M. Blanc hears nothing; he drowns all other sounds with his own sonorous phrases; private interest he replaces by devotion to the public welfare; for competition he substitutes emulation and rewards. After having posited industrial hierarchy as a principle, it being a necessary consequence of his faith in God, authority, and genius, he abandons himself to mystic powers, idols of his heart and his imagination.
Thus M. Blanc begins by a coup d' Etat, or rather, according to his original expression, by an application of the FORCE OF INITIATIVE which he gives to power; and he levies an extraordinary tax upon the rich in order to supply the proletariat with capital. M. Blanc's logic is very simple,—it is that of the Republic: power can accomplish what the people want, and what the people want is right. A singular fashion of reforming society, this of repressing its most spontaneous tendencies, denying its most authentic manifestations, and, instead of generalizing comfort by the regular development of traditions, displacing labor and income! But, in truth, what is the good of these disguises? Why so much beating about the bush? Was it not simpler to adopt the agrarian law straightway? Could not power, by virtue of its force of initiative, at once declare all capital and tools the property of the State, save an indemnity to be granted to the present holders as a transitional measure?
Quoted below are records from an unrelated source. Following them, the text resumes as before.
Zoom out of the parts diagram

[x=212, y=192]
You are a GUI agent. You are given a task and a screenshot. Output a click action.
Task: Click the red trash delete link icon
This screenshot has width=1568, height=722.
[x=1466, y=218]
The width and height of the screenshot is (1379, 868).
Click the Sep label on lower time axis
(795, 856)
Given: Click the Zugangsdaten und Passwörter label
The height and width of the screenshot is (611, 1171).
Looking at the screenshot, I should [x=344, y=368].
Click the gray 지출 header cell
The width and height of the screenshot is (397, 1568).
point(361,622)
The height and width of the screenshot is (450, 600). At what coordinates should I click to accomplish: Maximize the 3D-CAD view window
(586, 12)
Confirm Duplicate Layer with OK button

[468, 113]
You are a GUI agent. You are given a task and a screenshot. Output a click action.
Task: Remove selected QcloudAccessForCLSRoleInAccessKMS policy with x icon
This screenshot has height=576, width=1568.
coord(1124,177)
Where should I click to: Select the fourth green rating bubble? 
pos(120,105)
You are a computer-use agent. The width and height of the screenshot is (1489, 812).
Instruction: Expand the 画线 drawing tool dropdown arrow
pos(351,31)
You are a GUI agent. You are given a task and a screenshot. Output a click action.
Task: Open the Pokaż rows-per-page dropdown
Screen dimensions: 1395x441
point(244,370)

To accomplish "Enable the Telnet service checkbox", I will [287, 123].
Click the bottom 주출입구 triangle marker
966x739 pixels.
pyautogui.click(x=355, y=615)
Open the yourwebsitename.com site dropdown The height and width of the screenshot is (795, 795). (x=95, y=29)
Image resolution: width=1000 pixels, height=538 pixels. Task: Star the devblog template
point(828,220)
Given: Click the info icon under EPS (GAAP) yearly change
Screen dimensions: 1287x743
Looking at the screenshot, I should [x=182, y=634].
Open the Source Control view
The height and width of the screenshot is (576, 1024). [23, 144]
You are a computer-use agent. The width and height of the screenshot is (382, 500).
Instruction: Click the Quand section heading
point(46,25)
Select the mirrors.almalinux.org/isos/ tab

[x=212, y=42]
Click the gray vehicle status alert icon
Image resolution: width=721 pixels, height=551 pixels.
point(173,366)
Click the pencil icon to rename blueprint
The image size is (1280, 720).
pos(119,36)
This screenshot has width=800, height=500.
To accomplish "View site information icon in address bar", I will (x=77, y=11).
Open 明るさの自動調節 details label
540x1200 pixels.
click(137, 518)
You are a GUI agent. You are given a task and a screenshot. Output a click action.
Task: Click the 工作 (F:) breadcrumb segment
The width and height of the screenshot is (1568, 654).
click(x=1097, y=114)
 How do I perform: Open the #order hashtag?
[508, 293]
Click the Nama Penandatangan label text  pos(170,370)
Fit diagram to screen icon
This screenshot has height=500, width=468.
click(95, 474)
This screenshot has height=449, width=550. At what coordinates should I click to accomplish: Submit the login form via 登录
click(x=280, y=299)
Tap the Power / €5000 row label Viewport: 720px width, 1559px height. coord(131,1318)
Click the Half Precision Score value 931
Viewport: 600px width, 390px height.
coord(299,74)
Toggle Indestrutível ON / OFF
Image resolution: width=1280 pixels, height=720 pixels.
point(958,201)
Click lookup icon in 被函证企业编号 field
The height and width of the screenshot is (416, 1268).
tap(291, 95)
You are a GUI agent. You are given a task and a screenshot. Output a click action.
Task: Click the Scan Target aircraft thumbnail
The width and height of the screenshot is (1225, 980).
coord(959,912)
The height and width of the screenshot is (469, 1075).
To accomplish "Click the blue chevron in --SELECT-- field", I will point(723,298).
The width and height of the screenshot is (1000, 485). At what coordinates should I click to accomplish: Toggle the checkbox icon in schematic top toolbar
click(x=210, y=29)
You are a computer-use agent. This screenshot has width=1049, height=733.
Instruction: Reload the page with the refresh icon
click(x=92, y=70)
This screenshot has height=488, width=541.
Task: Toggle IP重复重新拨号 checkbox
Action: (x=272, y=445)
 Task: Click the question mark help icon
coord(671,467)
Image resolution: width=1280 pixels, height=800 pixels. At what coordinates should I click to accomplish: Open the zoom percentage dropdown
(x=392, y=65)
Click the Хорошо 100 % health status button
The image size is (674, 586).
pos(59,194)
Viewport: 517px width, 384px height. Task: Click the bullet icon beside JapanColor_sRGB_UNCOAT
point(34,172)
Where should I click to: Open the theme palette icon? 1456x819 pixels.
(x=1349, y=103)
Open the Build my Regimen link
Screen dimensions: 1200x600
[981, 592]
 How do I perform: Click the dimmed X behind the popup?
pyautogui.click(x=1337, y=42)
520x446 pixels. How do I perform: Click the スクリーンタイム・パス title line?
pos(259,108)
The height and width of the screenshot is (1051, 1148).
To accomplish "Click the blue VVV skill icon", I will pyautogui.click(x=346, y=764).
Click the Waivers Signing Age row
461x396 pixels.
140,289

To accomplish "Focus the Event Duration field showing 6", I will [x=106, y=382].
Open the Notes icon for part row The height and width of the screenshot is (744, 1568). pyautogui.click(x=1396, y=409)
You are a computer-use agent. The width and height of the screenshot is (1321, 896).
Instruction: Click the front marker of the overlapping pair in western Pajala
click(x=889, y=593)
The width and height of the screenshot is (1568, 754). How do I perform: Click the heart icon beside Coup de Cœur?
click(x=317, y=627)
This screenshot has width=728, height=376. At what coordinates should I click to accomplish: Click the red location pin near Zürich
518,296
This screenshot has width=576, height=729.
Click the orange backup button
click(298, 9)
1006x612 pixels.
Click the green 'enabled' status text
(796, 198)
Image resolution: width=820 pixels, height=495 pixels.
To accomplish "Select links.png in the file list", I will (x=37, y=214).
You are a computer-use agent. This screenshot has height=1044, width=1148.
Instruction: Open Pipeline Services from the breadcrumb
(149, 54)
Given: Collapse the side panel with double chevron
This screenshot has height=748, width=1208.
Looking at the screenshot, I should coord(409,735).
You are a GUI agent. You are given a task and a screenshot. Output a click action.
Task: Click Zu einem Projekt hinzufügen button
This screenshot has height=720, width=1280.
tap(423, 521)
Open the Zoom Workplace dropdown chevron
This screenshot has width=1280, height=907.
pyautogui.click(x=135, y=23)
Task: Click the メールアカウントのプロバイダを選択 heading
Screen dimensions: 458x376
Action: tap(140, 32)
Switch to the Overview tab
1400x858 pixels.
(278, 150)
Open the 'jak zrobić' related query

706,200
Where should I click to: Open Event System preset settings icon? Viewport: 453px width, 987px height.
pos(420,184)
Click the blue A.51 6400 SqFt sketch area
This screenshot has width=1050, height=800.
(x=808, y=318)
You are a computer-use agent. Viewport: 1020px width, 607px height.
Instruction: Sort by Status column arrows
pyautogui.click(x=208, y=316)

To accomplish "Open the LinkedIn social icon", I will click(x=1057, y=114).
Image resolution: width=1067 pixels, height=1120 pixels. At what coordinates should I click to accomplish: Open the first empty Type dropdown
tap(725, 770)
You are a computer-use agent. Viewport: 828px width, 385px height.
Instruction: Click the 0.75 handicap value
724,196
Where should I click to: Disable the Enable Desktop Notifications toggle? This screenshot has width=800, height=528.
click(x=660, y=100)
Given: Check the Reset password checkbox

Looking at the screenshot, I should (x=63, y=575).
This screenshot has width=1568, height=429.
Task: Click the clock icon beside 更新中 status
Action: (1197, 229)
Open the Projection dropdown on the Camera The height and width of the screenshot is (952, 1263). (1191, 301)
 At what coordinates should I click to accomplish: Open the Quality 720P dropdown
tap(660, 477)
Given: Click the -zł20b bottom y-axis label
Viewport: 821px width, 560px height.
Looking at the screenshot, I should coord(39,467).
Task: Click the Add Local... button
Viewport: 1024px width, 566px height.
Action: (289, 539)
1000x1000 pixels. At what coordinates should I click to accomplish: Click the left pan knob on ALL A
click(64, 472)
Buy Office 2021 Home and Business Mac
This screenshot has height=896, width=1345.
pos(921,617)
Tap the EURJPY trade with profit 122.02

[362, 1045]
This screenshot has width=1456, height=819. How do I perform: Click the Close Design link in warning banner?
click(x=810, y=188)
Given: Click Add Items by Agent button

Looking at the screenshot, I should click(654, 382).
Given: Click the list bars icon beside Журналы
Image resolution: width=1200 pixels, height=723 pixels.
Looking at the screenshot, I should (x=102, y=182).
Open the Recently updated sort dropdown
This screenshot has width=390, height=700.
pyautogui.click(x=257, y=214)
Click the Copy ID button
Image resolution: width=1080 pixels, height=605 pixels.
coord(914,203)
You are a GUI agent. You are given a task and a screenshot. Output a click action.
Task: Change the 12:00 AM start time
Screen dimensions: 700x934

By means of this peremptory, but frank and sincere, policy, the economic field would have been cleared away; it would not have cost utopia more, and M. Blanc could then have proceeded at his ease, and without any hindrance, to the organization of society.
But what do I say? organize! The whole organic work of M. Blanc consists in this great act of expropriation, or substitution, if you prefer: industry once displaced and republicanized and the great monopoly established, M. Blanc does not doubt that production will go on exactly as one would wish; he does not conceive it possible that any one can raise even a single difficulty in the way of what he calls his SYSTEM. And, in fact, what objection can be offered to a conception so radically null, so intangible as that of M. Blanc? The most curious part of his book is in the select collection which he has made of objections proposed by certain incredulous persons, which he answers, as may be imagined, triumphantly. These critics had not seen that, in discussing M. Blanc's SYSTEM, they were arguing about the dimensions, weight, and form of a mathematical point. Now, as it has happened, the controversy maintained by M. Blanc has taught him more than his own meditations had done; and one can see that, if the objections had continued, he would have ended by discovering what he thought he had invented,—the organization of labor.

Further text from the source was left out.